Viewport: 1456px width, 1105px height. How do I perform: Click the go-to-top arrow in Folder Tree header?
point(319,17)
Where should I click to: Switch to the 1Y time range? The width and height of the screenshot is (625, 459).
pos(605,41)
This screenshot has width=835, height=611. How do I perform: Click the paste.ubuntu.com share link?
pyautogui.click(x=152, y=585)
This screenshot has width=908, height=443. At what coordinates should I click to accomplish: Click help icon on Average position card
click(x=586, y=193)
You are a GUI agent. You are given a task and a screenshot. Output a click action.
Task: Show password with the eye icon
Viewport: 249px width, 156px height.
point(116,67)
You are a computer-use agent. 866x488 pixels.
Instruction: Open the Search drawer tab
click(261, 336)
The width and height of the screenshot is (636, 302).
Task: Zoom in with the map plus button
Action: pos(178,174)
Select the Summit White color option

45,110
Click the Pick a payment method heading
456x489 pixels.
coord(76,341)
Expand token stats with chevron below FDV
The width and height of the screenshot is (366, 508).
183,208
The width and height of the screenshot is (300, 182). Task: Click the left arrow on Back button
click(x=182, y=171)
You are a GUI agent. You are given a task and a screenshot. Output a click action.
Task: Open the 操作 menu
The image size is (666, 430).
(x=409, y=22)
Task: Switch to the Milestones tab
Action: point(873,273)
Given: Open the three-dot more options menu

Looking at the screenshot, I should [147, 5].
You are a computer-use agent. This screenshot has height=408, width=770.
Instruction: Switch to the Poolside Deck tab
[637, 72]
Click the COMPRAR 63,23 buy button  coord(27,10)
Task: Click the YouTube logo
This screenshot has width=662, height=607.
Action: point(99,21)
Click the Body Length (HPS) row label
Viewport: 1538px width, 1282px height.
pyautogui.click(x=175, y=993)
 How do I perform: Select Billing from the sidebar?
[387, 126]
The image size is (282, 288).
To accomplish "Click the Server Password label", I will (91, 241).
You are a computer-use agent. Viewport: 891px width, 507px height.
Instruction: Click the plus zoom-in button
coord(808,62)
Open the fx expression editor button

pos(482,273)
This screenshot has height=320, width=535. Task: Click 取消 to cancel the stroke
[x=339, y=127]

++++++++++++++++++++

**About this task:** Every line of the data above that includes "computer" should be listed.

**Result below:**
You are a computer-use agent. 866x488 pixels.
You are a computer-use agent. This screenshot has height=408, width=770.
You are a computer-use agent. Viewport: 891px width, 507px height.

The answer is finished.